_The problem_
Out of the records below, copy all lines in which the word "computer" occurs.

_Saved entries_
=== Section Start ===
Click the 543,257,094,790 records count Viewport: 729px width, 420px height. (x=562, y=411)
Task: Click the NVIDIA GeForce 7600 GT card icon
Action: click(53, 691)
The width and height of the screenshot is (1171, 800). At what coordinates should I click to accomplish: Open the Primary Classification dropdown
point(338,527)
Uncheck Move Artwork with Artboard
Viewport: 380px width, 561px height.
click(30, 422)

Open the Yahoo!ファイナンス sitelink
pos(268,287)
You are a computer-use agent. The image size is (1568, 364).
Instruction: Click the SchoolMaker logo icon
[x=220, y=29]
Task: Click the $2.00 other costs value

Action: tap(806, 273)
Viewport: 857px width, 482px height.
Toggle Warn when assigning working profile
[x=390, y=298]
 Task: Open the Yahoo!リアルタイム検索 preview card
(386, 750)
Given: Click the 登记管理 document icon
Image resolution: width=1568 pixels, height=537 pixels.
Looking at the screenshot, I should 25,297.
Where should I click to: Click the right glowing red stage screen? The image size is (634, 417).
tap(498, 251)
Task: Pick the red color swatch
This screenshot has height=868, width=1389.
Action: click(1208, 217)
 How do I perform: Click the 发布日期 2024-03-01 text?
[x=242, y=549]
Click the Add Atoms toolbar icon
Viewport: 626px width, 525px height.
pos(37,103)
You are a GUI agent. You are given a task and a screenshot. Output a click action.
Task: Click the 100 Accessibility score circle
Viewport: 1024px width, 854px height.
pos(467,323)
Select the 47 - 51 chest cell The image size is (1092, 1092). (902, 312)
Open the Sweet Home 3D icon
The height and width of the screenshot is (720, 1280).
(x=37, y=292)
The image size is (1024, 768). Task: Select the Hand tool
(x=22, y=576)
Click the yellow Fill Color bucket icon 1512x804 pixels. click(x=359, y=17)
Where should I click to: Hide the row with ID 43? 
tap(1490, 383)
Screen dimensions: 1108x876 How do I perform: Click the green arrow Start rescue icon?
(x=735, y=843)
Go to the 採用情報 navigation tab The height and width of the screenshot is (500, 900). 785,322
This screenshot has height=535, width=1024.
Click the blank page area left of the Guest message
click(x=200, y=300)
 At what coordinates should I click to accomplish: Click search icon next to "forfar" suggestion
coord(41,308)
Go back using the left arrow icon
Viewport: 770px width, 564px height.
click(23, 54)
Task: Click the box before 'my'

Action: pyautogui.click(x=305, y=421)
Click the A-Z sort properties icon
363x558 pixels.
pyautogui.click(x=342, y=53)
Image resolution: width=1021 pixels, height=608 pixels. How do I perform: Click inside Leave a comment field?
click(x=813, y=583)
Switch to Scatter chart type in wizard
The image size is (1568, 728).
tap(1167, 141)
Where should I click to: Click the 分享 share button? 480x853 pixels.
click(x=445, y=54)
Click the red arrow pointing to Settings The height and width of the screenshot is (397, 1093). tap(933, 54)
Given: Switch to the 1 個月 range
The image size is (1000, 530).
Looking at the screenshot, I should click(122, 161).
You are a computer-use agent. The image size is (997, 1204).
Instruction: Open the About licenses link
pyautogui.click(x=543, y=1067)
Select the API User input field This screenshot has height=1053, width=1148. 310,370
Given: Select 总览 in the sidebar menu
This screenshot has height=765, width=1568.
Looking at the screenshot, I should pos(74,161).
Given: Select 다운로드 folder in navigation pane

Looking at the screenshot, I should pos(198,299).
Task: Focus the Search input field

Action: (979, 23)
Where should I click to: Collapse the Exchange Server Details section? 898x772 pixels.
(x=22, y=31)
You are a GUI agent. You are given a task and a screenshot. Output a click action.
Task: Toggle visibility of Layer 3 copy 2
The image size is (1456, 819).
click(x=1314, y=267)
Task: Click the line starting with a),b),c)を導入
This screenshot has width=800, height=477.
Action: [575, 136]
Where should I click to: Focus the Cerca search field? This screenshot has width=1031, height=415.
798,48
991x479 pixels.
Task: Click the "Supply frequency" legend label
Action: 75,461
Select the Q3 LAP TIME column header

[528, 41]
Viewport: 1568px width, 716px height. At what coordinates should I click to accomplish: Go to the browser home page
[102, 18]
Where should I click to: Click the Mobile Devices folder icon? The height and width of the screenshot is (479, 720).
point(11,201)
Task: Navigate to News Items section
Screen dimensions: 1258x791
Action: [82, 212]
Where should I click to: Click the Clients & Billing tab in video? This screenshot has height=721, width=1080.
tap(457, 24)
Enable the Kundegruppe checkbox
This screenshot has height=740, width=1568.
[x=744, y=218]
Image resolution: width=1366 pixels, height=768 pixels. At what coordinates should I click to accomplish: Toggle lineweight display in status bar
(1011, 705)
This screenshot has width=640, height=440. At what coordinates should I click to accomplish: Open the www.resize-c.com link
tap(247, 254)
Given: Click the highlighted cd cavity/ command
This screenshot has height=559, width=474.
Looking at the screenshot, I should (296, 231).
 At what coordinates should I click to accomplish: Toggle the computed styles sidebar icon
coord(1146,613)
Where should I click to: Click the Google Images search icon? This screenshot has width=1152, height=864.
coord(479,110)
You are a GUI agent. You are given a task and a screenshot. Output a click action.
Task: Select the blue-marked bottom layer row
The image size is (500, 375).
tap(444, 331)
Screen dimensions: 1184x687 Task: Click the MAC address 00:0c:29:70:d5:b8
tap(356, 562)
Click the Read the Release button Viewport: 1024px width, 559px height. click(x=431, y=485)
=== Section End ===
_Expected answer_
You are a computer-use agent. The image size is (1568, 364).
You are a computer-use agent. The image size is (997, 1204).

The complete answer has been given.